* Work order: Please give the data again in full, precisely as it is written.

━━ Dataset ━━

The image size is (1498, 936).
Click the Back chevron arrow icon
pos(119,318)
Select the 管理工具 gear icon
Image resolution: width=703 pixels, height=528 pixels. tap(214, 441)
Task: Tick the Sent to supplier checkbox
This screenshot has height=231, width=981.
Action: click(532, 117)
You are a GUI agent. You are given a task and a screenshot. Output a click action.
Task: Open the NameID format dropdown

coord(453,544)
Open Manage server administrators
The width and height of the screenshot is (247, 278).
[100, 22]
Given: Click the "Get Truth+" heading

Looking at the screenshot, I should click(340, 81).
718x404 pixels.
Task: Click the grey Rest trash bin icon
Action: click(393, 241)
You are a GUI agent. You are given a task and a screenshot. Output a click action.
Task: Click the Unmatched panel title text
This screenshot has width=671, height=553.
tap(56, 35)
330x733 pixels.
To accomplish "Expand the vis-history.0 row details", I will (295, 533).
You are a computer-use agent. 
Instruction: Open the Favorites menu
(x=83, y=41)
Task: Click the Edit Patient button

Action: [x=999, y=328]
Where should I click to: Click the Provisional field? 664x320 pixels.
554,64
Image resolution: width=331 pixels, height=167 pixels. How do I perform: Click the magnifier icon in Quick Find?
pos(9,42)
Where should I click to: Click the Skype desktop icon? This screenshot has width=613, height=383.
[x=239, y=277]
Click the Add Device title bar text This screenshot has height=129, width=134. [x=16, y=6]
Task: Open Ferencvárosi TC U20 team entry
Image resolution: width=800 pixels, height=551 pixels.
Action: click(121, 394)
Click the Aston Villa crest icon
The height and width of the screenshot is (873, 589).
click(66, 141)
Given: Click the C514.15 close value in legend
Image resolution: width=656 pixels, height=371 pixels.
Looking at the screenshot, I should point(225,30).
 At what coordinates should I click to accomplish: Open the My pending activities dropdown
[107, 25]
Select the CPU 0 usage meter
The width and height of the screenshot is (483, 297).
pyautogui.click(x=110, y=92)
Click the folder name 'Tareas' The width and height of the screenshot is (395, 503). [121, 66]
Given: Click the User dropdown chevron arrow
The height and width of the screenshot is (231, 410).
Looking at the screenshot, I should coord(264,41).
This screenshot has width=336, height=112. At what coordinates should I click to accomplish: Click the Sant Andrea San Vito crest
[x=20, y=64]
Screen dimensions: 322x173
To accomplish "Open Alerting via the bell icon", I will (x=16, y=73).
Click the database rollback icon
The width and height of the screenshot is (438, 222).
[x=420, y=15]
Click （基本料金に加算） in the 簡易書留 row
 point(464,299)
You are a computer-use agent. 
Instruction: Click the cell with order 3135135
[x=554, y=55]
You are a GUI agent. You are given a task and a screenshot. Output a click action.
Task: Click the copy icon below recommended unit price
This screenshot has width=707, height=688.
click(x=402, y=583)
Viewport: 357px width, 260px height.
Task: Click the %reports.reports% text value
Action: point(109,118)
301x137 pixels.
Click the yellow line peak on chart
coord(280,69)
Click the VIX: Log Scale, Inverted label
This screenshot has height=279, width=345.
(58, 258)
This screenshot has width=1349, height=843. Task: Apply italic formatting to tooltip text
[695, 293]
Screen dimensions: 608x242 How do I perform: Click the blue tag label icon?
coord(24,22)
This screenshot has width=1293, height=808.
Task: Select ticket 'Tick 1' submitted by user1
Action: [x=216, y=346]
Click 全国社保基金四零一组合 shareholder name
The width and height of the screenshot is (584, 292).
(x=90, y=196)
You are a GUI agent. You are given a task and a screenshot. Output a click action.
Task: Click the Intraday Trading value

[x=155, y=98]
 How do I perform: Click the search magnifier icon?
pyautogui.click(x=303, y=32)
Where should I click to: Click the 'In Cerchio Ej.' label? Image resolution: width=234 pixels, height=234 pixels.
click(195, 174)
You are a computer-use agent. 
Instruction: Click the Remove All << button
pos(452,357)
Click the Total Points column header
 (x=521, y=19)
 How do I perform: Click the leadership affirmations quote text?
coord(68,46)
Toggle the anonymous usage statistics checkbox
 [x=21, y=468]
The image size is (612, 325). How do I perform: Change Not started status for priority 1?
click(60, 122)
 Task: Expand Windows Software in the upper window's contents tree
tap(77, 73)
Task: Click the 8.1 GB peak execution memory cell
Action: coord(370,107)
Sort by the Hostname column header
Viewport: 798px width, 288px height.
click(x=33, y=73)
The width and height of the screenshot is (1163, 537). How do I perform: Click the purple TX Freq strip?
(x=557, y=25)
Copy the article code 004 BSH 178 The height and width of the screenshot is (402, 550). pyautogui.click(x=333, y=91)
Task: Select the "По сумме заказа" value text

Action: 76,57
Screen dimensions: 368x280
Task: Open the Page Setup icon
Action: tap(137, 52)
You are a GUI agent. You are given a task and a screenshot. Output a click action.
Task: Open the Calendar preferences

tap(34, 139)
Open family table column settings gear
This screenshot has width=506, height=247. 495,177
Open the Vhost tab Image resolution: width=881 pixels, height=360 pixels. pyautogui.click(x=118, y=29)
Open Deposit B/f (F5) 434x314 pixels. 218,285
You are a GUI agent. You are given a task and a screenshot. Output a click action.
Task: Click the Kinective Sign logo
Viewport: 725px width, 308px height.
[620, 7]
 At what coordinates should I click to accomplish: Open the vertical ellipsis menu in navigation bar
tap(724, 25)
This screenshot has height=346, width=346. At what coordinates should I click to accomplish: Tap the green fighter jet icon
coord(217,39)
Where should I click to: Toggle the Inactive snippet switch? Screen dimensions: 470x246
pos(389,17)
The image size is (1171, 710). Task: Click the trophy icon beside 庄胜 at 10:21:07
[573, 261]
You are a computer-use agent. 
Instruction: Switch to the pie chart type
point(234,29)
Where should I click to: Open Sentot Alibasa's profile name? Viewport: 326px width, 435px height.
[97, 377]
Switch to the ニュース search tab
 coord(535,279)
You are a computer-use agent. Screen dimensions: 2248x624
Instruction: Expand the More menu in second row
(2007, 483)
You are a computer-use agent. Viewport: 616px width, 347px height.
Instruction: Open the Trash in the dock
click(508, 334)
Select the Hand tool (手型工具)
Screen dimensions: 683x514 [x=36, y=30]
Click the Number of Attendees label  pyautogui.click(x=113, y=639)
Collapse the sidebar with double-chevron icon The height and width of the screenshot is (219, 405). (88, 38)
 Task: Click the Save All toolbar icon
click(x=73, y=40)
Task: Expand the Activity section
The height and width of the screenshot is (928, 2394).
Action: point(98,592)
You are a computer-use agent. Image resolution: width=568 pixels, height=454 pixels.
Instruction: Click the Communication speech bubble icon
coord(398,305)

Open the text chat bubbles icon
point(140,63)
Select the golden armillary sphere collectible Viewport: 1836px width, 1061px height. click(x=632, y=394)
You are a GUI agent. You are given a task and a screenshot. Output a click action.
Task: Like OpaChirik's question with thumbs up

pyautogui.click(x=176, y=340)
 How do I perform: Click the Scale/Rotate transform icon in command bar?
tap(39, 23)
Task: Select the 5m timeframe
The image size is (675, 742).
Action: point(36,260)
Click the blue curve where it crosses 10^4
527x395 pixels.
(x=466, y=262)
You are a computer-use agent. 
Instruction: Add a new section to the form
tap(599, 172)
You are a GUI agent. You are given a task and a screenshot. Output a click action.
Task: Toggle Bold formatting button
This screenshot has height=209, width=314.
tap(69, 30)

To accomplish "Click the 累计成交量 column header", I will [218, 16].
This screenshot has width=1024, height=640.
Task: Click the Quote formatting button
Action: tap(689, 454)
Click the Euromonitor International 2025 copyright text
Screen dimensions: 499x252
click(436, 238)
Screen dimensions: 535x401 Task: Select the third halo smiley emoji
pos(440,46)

━━━

* Exercise result:
The image size is (1498, 936).
Click the Back chevron arrow icon
pos(119,318)
Select the 管理工具 gear icon
Image resolution: width=703 pixels, height=528 pixels. tap(214, 441)
Task: Tick the Sent to supplier checkbox
This screenshot has height=231, width=981.
Action: click(532, 117)
You are a GUI agent. You are given a task and a screenshot. Output a click action.
Task: Open the NameID format dropdown

coord(453,544)
Open Manage server administrators
The width and height of the screenshot is (247, 278).
[100, 22]
Given: Click the "Get Truth+" heading

Looking at the screenshot, I should click(340, 81).
718x404 pixels.
Task: Click the grey Rest trash bin icon
Action: click(393, 241)
You are a GUI agent. You are given a task and a screenshot. Output a click action.
Task: Click the Unmatched panel title text
This screenshot has width=671, height=553.
tap(56, 35)
330x733 pixels.
To accomplish "Expand the vis-history.0 row details", I will (295, 533).
You are a computer-use agent. 
Instruction: Open the Favorites menu
(x=83, y=41)
Task: Click the Edit Patient button

Action: [x=999, y=328]
Where should I click to: Click the Provisional field? 664x320 pixels.
554,64
Image resolution: width=331 pixels, height=167 pixels. How do I perform: Click the magnifier icon in Quick Find?
pos(9,42)
Where should I click to: Click the Skype desktop icon? This screenshot has width=613, height=383.
[x=239, y=277]
Click the Add Device title bar text This screenshot has height=129, width=134. [x=16, y=6]
Task: Open Ferencvárosi TC U20 team entry
Image resolution: width=800 pixels, height=551 pixels.
Action: click(121, 394)
Click the Aston Villa crest icon
The height and width of the screenshot is (873, 589).
click(66, 141)
Given: Click the C514.15 close value in legend
Image resolution: width=656 pixels, height=371 pixels.
Looking at the screenshot, I should point(225,30).
 At what coordinates should I click to accomplish: Open the My pending activities dropdown
[107, 25]
Select the CPU 0 usage meter
The width and height of the screenshot is (483, 297).
pyautogui.click(x=110, y=92)
Click the folder name 'Tareas' The width and height of the screenshot is (395, 503). [121, 66]
Given: Click the User dropdown chevron arrow
The height and width of the screenshot is (231, 410).
Looking at the screenshot, I should coord(264,41).
This screenshot has width=336, height=112. At what coordinates should I click to accomplish: Click the Sant Andrea San Vito crest
[x=20, y=64]
Screen dimensions: 322x173
To accomplish "Open Alerting via the bell icon", I will (x=16, y=73).
Click the database rollback icon
The width and height of the screenshot is (438, 222).
[x=420, y=15]
Click （基本料金に加算） in the 簡易書留 row
 point(464,299)
You are a computer-use agent. 
Instruction: Click the cell with order 3135135
[x=554, y=55]
You are a GUI agent. You are given a task and a screenshot. Output a click action.
Task: Click the copy icon below recommended unit price
This screenshot has width=707, height=688.
click(x=402, y=583)
Viewport: 357px width, 260px height.
Task: Click the %reports.reports% text value
Action: point(109,118)
301x137 pixels.
Click the yellow line peak on chart
coord(280,69)
Click the VIX: Log Scale, Inverted label
This screenshot has height=279, width=345.
(58, 258)
This screenshot has width=1349, height=843. Task: Apply italic formatting to tooltip text
[695, 293]
Screen dimensions: 608x242 How do I perform: Click the blue tag label icon?
coord(24,22)
This screenshot has width=1293, height=808.
Task: Select ticket 'Tick 1' submitted by user1
Action: [x=216, y=346]
Click 全国社保基金四零一组合 shareholder name
The width and height of the screenshot is (584, 292).
(x=90, y=196)
You are a GUI agent. You are given a task and a screenshot. Output a click action.
Task: Click the Intraday Trading value

[x=155, y=98]
 How do I perform: Click the search magnifier icon?
pyautogui.click(x=303, y=32)
Where should I click to: Click the 'In Cerchio Ej.' label? Image resolution: width=234 pixels, height=234 pixels.
click(195, 174)
You are a computer-use agent. 
Instruction: Click the Remove All << button
pos(452,357)
Click the Total Points column header
 (x=521, y=19)
 How do I perform: Click the leadership affirmations quote text?
coord(68,46)
Toggle the anonymous usage statistics checkbox
 [x=21, y=468]
The image size is (612, 325). How do I perform: Change Not started status for priority 1?
click(60, 122)
 Task: Expand Windows Software in the upper window's contents tree
tap(77, 73)
Task: Click the 8.1 GB peak execution memory cell
Action: coord(370,107)
Sort by the Hostname column header
Viewport: 798px width, 288px height.
click(x=33, y=73)
The width and height of the screenshot is (1163, 537). How do I perform: Click the purple TX Freq strip?
(x=557, y=25)
Copy the article code 004 BSH 178 The height and width of the screenshot is (402, 550). pyautogui.click(x=333, y=91)
Task: Select the "По сумме заказа" value text

Action: 76,57
Screen dimensions: 368x280
Task: Open the Page Setup icon
Action: tap(137, 52)
You are a GUI agent. You are given a task and a screenshot. Output a click action.
Task: Open the Calendar preferences

tap(34, 139)
Open family table column settings gear
This screenshot has width=506, height=247. 495,177
Open the Vhost tab Image resolution: width=881 pixels, height=360 pixels. pyautogui.click(x=118, y=29)
Open Deposit B/f (F5) 434x314 pixels. 218,285
You are a GUI agent. You are given a task and a screenshot. Output a click action.
Task: Click the Kinective Sign logo
Viewport: 725px width, 308px height.
[620, 7]
 At what coordinates should I click to accomplish: Open the vertical ellipsis menu in navigation bar
tap(724, 25)
This screenshot has height=346, width=346. At what coordinates should I click to accomplish: Tap the green fighter jet icon
coord(217,39)
Where should I click to: Toggle the Inactive snippet switch? Screen dimensions: 470x246
pos(389,17)
The image size is (1171, 710). Task: Click the trophy icon beside 庄胜 at 10:21:07
[573, 261]
You are a computer-use agent. 
Instruction: Switch to the pie chart type
point(234,29)
Where should I click to: Open Sentot Alibasa's profile name? Viewport: 326px width, 435px height.
[97, 377]
Switch to the ニュース search tab
 coord(535,279)
You are a computer-use agent. Screen dimensions: 2248x624
Instruction: Expand the More menu in second row
(2007, 483)
You are a computer-use agent. Viewport: 616px width, 347px height.
Instruction: Open the Trash in the dock
click(508, 334)
Select the Hand tool (手型工具)
Screen dimensions: 683x514 [x=36, y=30]
Click the Number of Attendees label  pyautogui.click(x=113, y=639)
Collapse the sidebar with double-chevron icon The height and width of the screenshot is (219, 405). (88, 38)
 Task: Click the Save All toolbar icon
click(x=73, y=40)
Task: Expand the Activity section
The height and width of the screenshot is (928, 2394).
Action: point(98,592)
You are a computer-use agent. Image resolution: width=568 pixels, height=454 pixels.
Instruction: Click the Communication speech bubble icon
coord(398,305)

Open the text chat bubbles icon
point(140,63)
Select the golden armillary sphere collectible Viewport: 1836px width, 1061px height. click(x=632, y=394)
You are a GUI agent. You are given a task and a screenshot. Output a click action.
Task: Like OpaChirik's question with thumbs up

pyautogui.click(x=176, y=340)
 How do I perform: Click the Scale/Rotate transform icon in command bar?
tap(39, 23)
Task: Select the 5m timeframe
The image size is (675, 742).
Action: point(36,260)
Click the blue curve where it crosses 10^4
527x395 pixels.
(x=466, y=262)
You are a computer-use agent. 
Instruction: Add a new section to the form
tap(599, 172)
You are a GUI agent. You are given a task and a screenshot. Output a click action.
Task: Toggle Bold formatting button
This screenshot has height=209, width=314.
tap(69, 30)

To accomplish "Click the 累计成交量 column header", I will [218, 16].
This screenshot has width=1024, height=640.
Task: Click the Quote formatting button
Action: tap(689, 454)
Click the Euromonitor International 2025 copyright text
Screen dimensions: 499x252
click(436, 238)
Screen dimensions: 535x401 Task: Select the third halo smiley emoji
pos(440,46)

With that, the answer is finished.